* Work request *
Scan the entries below and return each line that contains "next".

[Dataset entries]
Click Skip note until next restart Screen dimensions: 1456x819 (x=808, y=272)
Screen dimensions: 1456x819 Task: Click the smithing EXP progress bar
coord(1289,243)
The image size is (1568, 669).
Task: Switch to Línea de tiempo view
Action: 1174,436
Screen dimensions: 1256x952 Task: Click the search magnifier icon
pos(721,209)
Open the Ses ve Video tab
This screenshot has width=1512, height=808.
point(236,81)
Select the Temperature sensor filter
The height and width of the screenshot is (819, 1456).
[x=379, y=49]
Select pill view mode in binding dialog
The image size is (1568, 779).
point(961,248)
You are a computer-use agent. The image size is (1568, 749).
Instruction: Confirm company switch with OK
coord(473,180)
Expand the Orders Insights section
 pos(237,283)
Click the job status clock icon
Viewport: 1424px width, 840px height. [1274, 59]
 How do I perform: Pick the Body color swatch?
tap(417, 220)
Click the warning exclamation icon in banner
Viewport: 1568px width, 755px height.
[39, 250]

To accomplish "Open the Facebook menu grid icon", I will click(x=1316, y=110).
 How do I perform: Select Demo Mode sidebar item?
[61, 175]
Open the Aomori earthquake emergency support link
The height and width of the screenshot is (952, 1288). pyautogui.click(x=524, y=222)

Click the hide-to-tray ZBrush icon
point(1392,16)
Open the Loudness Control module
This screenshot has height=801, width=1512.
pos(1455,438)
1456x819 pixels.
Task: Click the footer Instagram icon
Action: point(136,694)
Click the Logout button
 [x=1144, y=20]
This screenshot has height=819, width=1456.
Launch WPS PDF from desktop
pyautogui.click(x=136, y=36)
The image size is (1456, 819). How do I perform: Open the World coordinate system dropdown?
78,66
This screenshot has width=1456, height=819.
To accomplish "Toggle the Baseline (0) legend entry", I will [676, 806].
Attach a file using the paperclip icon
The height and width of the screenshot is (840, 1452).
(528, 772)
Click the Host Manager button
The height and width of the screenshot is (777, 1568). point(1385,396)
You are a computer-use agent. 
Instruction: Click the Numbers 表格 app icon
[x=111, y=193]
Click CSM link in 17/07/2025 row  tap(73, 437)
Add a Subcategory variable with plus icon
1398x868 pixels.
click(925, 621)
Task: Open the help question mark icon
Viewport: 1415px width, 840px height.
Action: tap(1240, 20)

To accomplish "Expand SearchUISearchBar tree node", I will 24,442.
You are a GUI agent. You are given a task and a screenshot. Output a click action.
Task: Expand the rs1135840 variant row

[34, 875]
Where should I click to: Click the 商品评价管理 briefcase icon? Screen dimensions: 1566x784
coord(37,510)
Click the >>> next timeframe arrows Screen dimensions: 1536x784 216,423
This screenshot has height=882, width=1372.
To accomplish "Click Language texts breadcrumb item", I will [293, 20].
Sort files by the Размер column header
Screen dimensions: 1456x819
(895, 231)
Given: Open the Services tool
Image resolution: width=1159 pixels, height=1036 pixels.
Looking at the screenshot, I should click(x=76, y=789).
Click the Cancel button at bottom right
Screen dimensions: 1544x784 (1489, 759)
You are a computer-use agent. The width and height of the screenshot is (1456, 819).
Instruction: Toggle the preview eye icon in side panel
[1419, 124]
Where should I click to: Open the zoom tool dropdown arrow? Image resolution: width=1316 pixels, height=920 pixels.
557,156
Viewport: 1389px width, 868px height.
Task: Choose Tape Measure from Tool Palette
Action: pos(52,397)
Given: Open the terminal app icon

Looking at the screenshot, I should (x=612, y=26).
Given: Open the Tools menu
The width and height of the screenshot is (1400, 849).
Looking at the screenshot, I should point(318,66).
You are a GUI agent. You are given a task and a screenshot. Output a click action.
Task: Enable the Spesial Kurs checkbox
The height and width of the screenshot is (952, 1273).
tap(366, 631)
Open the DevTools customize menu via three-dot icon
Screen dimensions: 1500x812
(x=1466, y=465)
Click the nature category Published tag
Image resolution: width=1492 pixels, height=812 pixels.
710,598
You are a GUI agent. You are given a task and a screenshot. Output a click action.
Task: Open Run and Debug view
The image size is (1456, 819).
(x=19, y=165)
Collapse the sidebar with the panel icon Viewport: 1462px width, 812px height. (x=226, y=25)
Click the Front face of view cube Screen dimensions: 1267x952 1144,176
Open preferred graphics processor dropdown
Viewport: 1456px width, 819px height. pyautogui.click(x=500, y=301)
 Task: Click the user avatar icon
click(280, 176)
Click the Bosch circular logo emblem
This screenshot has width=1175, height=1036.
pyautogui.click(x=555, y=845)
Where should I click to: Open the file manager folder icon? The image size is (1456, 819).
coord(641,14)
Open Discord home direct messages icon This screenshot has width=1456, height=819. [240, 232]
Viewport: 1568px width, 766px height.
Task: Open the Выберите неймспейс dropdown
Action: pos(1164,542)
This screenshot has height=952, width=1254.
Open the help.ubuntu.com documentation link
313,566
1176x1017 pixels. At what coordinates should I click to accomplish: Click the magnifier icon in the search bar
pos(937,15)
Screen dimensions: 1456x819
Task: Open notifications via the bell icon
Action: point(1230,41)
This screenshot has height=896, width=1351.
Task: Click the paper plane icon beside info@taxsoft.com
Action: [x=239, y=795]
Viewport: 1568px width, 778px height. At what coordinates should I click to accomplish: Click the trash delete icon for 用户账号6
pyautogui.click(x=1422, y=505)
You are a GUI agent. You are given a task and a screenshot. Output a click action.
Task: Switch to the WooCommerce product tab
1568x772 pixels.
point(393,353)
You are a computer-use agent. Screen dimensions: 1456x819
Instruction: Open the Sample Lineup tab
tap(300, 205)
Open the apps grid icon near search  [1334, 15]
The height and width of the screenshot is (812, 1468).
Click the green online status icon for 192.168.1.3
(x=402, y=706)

* Solution to this exercise *
Click Skip note until next restart Screen dimensions: 1456x819 (x=808, y=272)
Click the >>> next timeframe arrows Screen dimensions: 1536x784 216,423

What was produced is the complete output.